Given records: Begin

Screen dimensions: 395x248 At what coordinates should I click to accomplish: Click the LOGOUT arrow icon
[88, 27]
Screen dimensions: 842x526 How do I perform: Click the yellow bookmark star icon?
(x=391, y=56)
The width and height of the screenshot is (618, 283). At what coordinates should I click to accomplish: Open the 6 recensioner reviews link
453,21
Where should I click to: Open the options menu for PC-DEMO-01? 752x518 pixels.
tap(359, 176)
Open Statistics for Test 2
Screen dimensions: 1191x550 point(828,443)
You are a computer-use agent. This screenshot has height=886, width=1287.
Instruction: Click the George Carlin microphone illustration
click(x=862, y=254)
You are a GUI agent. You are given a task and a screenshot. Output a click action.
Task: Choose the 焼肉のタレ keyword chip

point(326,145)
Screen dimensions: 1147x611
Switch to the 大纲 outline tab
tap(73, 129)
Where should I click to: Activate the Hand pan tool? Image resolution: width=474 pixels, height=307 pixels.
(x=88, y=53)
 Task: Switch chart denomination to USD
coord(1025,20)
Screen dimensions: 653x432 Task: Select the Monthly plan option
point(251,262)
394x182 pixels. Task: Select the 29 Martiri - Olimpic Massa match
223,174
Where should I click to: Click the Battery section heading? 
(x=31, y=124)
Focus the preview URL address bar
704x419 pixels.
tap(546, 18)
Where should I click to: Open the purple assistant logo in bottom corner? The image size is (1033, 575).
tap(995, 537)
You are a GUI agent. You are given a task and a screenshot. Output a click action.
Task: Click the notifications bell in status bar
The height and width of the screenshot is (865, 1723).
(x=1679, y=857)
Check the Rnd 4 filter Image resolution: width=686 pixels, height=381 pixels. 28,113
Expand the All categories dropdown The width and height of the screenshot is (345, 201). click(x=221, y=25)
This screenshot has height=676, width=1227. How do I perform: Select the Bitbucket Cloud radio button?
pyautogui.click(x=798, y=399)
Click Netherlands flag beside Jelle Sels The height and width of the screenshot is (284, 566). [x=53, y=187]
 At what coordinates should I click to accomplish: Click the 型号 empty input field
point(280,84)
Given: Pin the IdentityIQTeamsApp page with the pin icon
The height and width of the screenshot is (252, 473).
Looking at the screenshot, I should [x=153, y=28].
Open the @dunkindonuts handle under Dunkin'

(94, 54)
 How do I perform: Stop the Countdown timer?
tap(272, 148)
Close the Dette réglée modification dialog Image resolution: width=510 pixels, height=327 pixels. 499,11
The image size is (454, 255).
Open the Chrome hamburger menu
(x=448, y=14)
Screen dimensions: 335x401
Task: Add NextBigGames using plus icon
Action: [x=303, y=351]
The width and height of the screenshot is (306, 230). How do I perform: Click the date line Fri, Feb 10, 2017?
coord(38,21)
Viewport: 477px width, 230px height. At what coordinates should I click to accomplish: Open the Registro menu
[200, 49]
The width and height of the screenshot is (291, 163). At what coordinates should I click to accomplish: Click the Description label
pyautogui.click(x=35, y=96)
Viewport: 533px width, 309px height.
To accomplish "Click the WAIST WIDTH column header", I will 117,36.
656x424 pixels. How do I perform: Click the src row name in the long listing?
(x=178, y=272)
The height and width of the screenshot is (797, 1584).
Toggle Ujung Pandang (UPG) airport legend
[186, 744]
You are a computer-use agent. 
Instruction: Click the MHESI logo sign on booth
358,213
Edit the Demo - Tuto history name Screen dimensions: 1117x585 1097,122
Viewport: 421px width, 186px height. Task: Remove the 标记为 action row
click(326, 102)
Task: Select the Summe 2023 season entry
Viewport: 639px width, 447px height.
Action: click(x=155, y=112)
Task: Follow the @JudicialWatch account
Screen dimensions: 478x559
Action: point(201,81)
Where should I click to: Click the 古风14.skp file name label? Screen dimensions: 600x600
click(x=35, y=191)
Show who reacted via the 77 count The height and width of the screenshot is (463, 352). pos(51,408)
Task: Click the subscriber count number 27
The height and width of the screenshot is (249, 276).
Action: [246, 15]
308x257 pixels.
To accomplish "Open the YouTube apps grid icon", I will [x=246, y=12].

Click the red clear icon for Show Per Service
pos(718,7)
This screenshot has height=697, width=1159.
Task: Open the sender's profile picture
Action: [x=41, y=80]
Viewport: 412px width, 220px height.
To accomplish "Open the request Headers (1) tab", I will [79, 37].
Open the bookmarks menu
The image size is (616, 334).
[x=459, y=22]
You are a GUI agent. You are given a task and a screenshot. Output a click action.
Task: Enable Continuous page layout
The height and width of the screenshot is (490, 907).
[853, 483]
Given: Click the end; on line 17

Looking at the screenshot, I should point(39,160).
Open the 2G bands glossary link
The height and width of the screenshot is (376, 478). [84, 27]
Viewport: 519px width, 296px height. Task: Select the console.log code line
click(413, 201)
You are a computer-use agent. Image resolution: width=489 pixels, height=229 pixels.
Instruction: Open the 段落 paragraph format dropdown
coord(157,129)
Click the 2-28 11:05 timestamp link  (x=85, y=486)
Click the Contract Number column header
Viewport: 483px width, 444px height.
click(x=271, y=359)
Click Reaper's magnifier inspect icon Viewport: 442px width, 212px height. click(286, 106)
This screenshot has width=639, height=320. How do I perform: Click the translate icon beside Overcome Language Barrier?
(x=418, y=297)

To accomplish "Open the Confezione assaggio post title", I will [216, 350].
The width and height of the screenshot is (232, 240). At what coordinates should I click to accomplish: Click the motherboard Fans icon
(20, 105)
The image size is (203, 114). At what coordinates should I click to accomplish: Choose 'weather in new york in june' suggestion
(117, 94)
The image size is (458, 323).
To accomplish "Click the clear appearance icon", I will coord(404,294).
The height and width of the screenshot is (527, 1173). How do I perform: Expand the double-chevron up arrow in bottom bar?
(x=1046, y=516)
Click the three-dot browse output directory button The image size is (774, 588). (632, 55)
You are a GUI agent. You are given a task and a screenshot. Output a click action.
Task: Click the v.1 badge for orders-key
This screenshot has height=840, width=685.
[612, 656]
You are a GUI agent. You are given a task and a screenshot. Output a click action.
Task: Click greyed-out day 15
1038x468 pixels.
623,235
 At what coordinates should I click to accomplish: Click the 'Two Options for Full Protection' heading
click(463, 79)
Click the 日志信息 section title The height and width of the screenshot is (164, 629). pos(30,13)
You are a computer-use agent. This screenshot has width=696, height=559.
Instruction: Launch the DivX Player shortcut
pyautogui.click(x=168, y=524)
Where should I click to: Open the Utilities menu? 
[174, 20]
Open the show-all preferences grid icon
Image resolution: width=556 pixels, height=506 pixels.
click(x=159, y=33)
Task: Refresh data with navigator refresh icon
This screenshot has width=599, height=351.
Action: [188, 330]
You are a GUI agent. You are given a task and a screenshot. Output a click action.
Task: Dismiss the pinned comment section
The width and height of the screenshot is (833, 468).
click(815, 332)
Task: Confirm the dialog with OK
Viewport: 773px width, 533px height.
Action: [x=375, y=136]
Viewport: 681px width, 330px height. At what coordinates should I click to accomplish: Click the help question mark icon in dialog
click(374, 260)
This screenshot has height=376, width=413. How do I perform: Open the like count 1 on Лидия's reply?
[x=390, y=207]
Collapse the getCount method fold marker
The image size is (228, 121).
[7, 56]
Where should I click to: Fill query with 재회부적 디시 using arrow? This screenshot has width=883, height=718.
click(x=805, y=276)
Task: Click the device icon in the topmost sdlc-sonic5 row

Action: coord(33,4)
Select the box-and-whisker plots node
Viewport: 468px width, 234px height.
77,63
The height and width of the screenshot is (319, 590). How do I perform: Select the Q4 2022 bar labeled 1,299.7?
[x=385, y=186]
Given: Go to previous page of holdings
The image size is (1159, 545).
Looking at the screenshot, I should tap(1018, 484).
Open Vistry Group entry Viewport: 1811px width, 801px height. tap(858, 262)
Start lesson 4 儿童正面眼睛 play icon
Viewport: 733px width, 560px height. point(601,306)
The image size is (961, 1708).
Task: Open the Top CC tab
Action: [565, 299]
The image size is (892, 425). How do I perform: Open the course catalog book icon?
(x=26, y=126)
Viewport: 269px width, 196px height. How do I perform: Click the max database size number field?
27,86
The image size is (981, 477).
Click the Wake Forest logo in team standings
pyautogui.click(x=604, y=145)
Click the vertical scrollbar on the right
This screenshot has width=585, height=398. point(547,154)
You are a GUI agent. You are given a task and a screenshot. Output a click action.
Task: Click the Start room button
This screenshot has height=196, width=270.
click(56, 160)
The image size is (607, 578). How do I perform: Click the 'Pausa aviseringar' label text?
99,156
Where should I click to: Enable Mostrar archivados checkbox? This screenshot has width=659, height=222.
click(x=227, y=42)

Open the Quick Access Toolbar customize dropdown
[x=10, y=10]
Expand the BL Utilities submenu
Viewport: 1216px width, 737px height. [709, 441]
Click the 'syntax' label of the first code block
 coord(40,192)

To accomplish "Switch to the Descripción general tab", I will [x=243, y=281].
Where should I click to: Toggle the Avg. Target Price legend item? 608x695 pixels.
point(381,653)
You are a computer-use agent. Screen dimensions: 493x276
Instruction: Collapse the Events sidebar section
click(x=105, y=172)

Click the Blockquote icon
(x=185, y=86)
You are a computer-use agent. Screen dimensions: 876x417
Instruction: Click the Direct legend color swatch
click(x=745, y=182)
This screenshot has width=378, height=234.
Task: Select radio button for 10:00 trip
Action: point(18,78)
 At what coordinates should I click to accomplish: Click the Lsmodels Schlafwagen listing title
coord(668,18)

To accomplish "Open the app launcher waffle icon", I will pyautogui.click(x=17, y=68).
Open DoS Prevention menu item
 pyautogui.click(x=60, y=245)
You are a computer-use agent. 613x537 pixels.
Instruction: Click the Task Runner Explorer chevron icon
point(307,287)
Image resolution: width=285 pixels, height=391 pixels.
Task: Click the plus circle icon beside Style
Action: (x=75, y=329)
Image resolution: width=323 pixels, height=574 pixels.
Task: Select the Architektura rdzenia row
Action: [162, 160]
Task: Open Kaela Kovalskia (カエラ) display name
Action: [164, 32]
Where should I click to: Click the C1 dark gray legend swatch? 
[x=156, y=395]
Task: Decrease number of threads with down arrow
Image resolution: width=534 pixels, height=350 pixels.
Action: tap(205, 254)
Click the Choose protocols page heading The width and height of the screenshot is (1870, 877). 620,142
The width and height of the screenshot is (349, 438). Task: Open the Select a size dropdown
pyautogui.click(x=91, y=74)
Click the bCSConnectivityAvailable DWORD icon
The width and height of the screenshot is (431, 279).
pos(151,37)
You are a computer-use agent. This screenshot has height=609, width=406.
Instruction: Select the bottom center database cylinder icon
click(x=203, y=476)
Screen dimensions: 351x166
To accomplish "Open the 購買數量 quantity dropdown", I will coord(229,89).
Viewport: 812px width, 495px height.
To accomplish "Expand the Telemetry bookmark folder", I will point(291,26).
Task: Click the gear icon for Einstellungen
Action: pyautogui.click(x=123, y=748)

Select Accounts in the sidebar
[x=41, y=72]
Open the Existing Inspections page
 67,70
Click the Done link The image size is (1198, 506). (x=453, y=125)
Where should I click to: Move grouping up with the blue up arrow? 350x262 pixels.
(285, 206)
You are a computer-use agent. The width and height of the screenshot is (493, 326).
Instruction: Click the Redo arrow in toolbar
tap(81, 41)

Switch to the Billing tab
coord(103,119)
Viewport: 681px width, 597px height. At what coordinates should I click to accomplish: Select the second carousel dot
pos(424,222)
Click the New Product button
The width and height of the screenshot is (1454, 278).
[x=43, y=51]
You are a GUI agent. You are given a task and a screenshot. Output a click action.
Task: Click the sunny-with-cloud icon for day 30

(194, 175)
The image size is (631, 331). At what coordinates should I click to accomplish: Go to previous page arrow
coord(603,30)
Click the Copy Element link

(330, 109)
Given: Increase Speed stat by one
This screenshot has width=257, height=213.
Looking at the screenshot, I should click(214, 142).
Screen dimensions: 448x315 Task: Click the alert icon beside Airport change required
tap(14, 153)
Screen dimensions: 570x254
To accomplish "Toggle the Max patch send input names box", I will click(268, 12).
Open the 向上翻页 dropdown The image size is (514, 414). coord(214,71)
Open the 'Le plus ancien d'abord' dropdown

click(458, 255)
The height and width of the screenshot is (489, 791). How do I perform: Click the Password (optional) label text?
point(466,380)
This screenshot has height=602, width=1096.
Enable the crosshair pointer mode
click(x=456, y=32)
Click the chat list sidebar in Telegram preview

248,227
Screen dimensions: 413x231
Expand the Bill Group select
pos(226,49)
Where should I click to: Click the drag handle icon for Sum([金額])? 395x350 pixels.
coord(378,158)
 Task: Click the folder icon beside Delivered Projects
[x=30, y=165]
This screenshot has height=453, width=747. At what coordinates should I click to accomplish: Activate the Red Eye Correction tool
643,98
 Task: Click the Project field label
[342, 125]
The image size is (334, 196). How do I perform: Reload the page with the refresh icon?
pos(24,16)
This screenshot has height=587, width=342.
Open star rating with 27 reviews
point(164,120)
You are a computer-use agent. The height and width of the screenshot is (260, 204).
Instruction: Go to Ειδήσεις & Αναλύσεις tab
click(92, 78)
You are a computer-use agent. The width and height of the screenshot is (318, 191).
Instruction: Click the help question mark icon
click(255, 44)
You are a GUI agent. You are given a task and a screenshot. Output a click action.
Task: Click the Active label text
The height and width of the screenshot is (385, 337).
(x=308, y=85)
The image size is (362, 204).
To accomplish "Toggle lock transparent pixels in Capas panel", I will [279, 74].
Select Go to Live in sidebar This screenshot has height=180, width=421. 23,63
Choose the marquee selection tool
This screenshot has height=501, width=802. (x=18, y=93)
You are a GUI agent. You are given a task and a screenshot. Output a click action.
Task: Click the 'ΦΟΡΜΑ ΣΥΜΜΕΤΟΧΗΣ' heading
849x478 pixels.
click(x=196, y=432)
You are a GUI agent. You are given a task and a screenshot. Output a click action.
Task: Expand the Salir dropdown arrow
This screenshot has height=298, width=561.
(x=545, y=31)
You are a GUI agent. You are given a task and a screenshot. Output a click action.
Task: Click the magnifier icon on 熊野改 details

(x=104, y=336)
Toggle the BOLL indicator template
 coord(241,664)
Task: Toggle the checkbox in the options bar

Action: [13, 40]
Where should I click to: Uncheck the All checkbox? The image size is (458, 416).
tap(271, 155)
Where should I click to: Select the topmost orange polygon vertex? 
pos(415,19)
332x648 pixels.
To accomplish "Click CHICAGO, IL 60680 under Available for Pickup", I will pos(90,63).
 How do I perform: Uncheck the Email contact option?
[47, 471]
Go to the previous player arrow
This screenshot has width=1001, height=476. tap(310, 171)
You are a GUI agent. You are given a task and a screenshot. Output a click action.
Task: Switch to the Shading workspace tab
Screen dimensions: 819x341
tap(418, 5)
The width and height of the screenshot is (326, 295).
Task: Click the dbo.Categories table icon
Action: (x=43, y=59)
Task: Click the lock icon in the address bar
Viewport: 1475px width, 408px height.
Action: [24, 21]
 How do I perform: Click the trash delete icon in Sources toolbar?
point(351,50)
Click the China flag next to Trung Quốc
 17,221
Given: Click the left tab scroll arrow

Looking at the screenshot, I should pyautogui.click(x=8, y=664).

Given records: End

# [What the task asks]
The lines to report are those in the material above that contain the word "column"; copy every one of them.

# [Answer section]
To accomplish "Click the WAIST WIDTH column header", I will 117,36.
Click the Contract Number column header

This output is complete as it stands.